Investors attempting to sue a company for potentially misleading registration statements were rebuffed by the 2nd U.S. Circuit Court of Appeals in the first opinion since the Supreme Court addressed the issue last year.
“Even under the Supreme Court’s revised approach to allegations of materially misleading opinions, plaintiffs have failed to meet the standards,” the New York appeals court ruled in Sanofi Securities Litigation, AG Funds vs. Sanofi on March 4, upholding a U.S. District Court’s dismissal of the investors’ complaints.
In March 2015, the Supreme Court considered whether investors can sue if a securities registration statement contains potentially misleading opinions in Omnicare Inc. vs. Laborers District Council Construction Industry Pension Fund et al., which was closely watched by scores of U.S. and foreign pension funds that filed an amicus brief. The Supreme Court remanded Omnicare back to the 6th U.S. Circuit Court of Appeals in Cincinnati, which allowed the case to continue.

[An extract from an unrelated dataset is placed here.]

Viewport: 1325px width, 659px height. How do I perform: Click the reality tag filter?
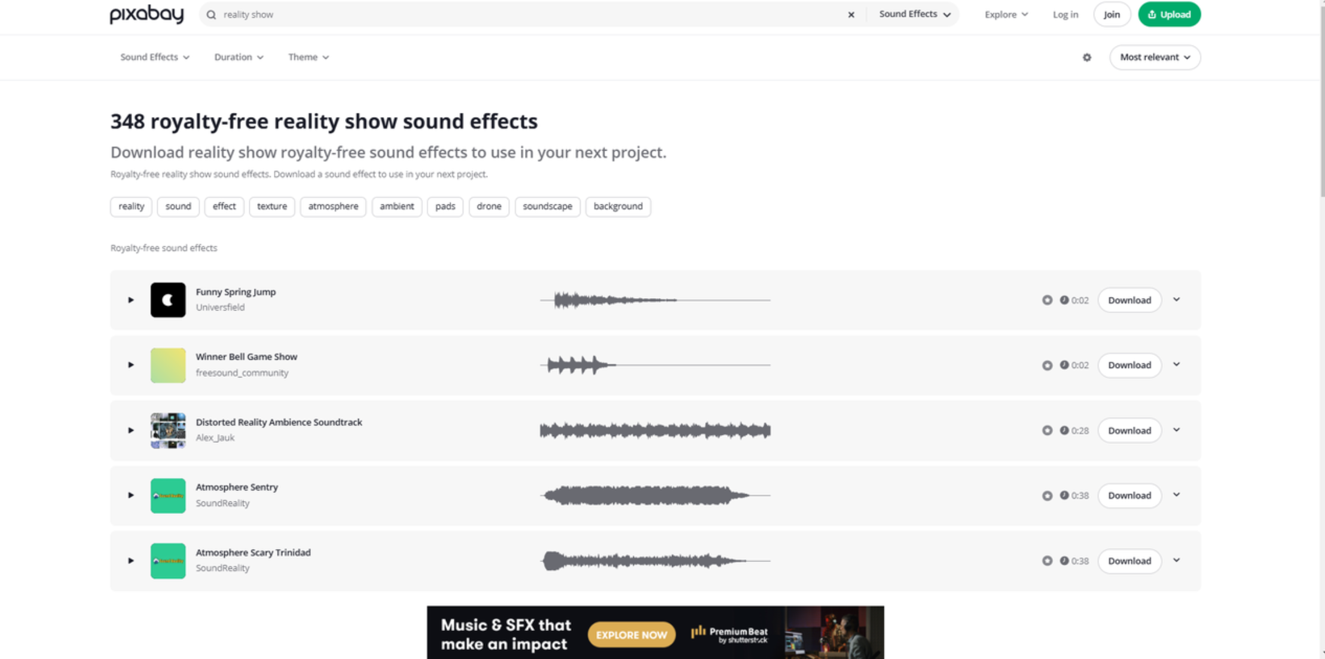pyautogui.click(x=131, y=206)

Justice Elena Kagan wrote that under securities law, an opinion statement may not constitute an untrue statement, “but … are not wholly immune from liability.”
In the Sanofi case, which involved several dozen institutional investors including Angelo Gordon funds and Och-Ziff Capital Management, the 2nd Circuit went further, saying that securities law does not impose on issuers “an obligation to disclose every piece of information in their possession,” the order said. “Given the sophistication of the investors here” and other factors, “we conclude that no reasonable investor would have been misled by defendants’ optimistic statements,” the appeals court wrote.